Indeed, the book shows that Burroughs spent most of his life railing against
all forms of thought-control and prophesying doom in a sly cackle, but it also
shows that, unlike most satirists, he mellowed with age. Silverberg says that
Burroughs confounded the expectations of those who knew him only through his
explosive early books like Naked Lunch or his notorious personal life of
drugs and guns, which came together tragically when the author accidentally
killed his wife, Joan, during a drunken game of William Tell. "The mythology of
William Burroughs is so much greater than the truth of William Burroughs.
Having known William intimately as a friend my entire adult life -- yes, he was
this great writer and this incredible visionary and this wonderful influence on
the culture at large, but he was actually a terribly sweet man who was walking
around with emotional baggage that, toward the end of his life, he wanted to
reckon with. That's why the introduction to Queer [which Burroughs wrote
at age 72] is in there, which is one of the most important pieces of personal
writing William ever did in his life, dealing with the death of Joan. But
again, if you look at the books, especially the Red Night trilogy, you
see the beginning of William looking for a way out. He was always looking for a
way to transcend the human condition, and as he got older, it was about
reckoning before transcendence. That was one of the most important parts of
editing this book for both of us, to show he was human, he was frail the way
we're all frail emotionally, that he was not hard and cold and mechanical. He
was a far more complicated human being and a far more complicated writer than
he was thought to be.
■ ■ ■ ■ ■
WORK TO COMPLETE:
Can you echo the part of the Burroughs excerpt starting with "Indeed, the book" and going on through "of William Burroughs."? The items are separate material and have no connection to the Burroughs excerpt.

[Stored data]
■ ■ ■ ■ ■
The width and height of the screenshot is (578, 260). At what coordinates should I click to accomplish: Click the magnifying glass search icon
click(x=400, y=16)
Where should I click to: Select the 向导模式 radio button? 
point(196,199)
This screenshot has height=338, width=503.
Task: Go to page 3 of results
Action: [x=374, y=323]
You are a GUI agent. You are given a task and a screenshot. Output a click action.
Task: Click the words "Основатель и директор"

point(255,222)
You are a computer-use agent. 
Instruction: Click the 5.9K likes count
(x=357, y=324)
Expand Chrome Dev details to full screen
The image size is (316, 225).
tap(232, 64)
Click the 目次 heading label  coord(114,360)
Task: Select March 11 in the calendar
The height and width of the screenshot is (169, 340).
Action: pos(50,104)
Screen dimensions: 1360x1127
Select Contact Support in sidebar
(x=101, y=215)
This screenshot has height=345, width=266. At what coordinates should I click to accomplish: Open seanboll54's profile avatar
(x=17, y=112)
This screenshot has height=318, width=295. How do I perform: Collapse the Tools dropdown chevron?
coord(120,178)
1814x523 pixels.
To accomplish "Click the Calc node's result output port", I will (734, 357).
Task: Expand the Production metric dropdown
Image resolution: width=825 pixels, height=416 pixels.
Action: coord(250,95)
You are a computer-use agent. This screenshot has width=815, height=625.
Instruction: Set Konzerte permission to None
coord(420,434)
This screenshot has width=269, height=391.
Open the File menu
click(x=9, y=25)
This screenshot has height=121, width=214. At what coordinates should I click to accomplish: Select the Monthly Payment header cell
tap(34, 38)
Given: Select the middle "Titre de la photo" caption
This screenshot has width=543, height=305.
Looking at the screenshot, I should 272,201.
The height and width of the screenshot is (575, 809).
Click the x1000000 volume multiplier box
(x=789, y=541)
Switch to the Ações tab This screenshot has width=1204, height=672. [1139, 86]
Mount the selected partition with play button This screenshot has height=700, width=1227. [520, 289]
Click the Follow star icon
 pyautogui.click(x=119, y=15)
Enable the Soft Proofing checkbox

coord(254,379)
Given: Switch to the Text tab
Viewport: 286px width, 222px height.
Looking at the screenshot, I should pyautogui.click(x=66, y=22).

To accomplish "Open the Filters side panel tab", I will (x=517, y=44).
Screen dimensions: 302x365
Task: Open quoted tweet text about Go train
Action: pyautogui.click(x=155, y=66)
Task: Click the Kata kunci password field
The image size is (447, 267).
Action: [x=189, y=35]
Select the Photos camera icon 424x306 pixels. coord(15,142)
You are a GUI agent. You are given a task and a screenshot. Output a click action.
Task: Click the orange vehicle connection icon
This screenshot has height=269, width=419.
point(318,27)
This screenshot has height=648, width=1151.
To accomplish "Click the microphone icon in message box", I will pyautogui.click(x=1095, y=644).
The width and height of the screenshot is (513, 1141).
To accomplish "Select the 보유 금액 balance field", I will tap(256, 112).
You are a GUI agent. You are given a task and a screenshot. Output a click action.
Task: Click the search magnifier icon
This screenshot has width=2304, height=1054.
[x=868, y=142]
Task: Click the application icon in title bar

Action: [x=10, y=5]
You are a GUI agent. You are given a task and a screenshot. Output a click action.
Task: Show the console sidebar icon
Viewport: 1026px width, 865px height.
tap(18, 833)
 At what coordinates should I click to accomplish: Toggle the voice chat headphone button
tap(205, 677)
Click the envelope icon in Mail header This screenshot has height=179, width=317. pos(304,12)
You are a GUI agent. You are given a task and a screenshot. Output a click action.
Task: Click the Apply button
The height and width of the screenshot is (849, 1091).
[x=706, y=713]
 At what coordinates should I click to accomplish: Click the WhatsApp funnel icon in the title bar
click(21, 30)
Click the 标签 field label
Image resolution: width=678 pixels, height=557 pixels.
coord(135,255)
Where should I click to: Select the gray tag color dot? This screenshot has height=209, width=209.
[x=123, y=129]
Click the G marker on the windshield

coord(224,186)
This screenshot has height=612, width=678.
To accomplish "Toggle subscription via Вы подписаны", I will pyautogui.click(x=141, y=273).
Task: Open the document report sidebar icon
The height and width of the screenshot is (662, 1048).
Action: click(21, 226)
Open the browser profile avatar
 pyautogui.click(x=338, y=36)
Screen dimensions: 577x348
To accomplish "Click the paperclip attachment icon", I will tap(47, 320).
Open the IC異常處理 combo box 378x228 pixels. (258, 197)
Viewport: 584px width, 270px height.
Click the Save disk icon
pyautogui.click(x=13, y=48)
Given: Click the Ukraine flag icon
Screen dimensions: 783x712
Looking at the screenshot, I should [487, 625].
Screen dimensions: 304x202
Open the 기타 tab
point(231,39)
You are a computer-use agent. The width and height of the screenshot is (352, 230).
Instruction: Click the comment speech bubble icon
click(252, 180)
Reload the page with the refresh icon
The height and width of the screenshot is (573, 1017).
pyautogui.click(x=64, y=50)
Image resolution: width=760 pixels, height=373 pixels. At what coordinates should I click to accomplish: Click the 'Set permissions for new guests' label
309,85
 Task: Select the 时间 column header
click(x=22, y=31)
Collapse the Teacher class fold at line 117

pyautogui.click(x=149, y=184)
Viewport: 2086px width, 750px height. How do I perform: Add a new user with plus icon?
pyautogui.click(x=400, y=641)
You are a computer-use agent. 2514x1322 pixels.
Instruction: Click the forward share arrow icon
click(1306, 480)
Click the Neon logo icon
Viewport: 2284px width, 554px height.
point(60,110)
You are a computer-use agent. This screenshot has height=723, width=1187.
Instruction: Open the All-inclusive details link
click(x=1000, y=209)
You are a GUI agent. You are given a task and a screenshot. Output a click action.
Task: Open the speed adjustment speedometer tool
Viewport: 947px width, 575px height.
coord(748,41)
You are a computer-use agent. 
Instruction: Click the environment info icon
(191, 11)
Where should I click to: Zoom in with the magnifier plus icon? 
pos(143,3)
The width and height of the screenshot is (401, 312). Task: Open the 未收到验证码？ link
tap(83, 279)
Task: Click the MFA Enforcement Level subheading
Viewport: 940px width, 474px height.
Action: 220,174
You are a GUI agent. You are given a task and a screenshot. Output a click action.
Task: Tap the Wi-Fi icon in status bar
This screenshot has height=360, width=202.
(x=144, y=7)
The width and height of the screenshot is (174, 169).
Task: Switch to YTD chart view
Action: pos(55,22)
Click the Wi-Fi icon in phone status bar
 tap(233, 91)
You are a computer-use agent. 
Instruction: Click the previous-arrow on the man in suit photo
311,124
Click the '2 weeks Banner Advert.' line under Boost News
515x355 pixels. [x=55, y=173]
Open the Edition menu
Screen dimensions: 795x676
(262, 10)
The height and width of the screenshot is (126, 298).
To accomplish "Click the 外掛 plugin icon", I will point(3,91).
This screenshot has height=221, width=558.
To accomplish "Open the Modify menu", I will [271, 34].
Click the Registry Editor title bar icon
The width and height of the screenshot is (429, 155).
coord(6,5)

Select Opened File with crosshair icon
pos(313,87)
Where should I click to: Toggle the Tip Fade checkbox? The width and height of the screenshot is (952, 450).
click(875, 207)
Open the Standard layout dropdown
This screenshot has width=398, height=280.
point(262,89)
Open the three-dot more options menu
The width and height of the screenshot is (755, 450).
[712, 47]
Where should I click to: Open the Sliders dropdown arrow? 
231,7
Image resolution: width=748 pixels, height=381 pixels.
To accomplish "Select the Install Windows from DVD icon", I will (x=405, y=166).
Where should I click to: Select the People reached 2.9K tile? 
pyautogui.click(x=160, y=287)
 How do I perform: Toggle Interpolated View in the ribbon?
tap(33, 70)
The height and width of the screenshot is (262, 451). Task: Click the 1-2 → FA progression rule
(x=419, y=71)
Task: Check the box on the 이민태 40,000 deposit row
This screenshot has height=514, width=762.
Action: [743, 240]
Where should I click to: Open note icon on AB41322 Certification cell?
■ ■ ■ ■ ■
REPLY:
Indeed, the book shows that Burroughs spent most of his life railing against
all forms of thought-control and prophesying doom in a sly cackle, but it also
shows that, unlike most satirists, he mellowed with age. Silverberg says that
Burroughs confounded the expectations of those who knew him only through his
explosive early books like Naked Lunch or his notorious personal life of
drugs and guns, which came together tragically when the author accidentally
killed his wife, Joan, during a drunken game of William Tell. "The mythology of
William Burroughs is so much greater than the truth of William Burroughs.